This application claims the benefit under 35 USC § 119 (a) of Chinese Patent Application No. 202411358546.4 filed on Sep. 27, 2024, in the China National Intellectual Property Administration, and Korean Patent Application No. 10-2025-0034197, filed on Mar. 17, 2025, in the Korean Intellectual Property Office, the entire disclosures of which are incorporated herein by reference for all purposes.
The following embodiment relates to a computer vision field, and more specifically, to a method and device with detection of a key point of a target object.
Key point detection is one of the popular and important research topics in the computer vision field and aims to detect all object instances in an image and identify key points (e.g., joint points of a human body) of each object. Key point detection is used in a wide range of application fields, such as motion recognition and human-computer interaction.
Currently, various human pose-estimation methods have been proposed, but these methods have problems of low estimation accuracy, slow detection speed, and an inability to prevent detection interference in a complex scene (e.g., a complex scene with many people).
This Summary is provided to introduce a selection of concepts in a simplified form that are further described below in the Detailed Description. This Summary is not intended to identify key features or essential features of the claimed subject matter, nor is it intended to be used as an aid in determining the scope of the claimed subject matter.
The present disclosure is to provide a method and device for detecting a key point.
In one general aspect, a method of detecting a key point includes obtaining both an initial detection result of detecting a target object in an image and first variance information of a key point of the target object in the image, performing key point verification on the initial detection result, wherein the key point verification is performed based on the first variance information, and determining an initial detection result of the target object based on a verification result of the key point, wherein the initial detection result includes position information of the key point verification.

Data block:
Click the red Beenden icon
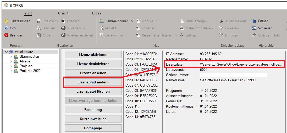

What you need to do:
1. In the key point detection passage, reproduce the part from "This Summary is provided" to "claimed subject matter.", swapping "Summary" for "Overview".
2. Answer these questions from the key point detection passage:
(a) What is the number of the Chinese patent application whose benefit is claimed?
(b) Which two application fields of key point detection are named?
(c) What three problems of current human pose-estimation methods are listed?

The solutions:
1.
This Overview is provided to introduce a selection of concepts in a simplified form that are further described below in the Detailed Description. This Overview is not intended to identify key features or essential features of the claimed subject matter, nor is it intended to be used as an aid in determining the scope of the claimed subject matter.

2.
(a) 202411358546.4
(b) Motion recognition and human-computer interaction
(c) Low estimation accuracy, slow detection speed, and an inability to prevent detection interference in a complex scene